# Using distcc with ports



## frankS2 (Feb 19, 2009)

Hello there! 

I have searched high and low after solutions for how i can use distcc with ports, very little information is found on this subject on google etc. So I am trying my luck in here, anyone have an how-to or some input on how I can do this here? 

With regards
Frank


----------



## DutchDaemon (Feb 20, 2009)

Search these boards; you will find a few threads mentioning distcc.


----------



## frankS2 (Feb 20, 2009)

Yes, mentioning it - but not how to set it up, thanks for you reply


----------



## mousaka (Feb 20, 2009)

You've set up distcc correctly, right?
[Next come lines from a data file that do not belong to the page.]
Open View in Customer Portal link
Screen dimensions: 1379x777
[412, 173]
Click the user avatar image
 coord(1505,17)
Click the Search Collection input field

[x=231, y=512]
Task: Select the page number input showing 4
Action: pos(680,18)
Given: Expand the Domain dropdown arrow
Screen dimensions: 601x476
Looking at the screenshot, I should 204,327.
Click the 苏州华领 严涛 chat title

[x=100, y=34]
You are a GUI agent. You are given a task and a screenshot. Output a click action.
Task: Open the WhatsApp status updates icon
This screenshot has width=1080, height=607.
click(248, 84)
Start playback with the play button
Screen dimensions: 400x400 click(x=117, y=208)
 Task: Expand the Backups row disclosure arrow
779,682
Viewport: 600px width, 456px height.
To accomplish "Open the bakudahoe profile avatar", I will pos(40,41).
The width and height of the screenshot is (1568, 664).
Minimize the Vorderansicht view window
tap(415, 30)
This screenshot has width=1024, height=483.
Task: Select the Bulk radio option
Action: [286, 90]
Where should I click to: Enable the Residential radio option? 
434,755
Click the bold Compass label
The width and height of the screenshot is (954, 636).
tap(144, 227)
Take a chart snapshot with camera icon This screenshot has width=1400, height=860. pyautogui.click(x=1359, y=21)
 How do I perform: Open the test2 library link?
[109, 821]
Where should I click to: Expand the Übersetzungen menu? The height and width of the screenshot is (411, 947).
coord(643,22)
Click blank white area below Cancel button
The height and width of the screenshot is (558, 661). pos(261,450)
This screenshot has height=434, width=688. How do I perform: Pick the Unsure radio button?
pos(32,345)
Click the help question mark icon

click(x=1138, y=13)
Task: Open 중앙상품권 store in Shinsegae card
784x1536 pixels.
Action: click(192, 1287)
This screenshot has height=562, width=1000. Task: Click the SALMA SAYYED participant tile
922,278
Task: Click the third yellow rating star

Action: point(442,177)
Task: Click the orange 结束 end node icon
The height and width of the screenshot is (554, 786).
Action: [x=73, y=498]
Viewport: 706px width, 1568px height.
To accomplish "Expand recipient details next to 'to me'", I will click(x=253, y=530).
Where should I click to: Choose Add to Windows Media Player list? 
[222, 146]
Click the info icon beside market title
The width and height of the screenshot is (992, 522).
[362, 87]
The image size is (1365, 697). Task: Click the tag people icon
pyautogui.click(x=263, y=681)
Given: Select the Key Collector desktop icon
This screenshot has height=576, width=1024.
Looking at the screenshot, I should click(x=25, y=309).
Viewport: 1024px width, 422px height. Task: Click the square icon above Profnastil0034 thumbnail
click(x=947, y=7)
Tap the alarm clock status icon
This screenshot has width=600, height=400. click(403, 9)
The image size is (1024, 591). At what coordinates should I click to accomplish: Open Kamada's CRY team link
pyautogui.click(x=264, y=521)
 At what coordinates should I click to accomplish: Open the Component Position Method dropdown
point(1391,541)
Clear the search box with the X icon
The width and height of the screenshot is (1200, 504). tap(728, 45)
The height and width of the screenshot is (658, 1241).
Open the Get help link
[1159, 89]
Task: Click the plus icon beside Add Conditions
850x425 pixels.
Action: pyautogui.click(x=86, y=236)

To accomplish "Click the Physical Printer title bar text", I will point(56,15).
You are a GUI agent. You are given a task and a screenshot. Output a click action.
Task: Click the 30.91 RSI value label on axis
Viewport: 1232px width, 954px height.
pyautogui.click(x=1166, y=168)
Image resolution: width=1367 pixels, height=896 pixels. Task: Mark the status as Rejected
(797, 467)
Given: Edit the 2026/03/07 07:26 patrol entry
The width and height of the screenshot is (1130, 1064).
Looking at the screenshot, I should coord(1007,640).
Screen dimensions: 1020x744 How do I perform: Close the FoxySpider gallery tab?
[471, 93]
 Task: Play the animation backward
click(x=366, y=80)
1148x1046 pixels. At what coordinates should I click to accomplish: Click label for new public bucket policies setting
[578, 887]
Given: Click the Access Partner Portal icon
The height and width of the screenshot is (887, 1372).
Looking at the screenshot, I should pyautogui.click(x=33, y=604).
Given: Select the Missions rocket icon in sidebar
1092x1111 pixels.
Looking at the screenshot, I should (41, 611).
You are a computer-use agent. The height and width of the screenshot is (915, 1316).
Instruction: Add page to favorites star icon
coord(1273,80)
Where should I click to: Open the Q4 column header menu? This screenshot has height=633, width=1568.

Else read /usr/ports/devel/distcc/pkg-message.

Additionanlly I use sysutils/bsdadminscripts which provides the buildflags utility. This enables me to use distcc for port it works and disable it for others.
The file buildlfags.conf.sample was a good starting point for me.

mousaka


----------



## frankS2 (Feb 20, 2009)

Thanks for your reply mousaka -  

I have installed bsdadminscripts and set up the conf now. How can i make "portinstall" use the configfile? Does not seem like it uses it now


----------



## mousaka (Feb 20, 2009)

Did you put these line in your /etc/make.conf (was /etc/rc.conf)?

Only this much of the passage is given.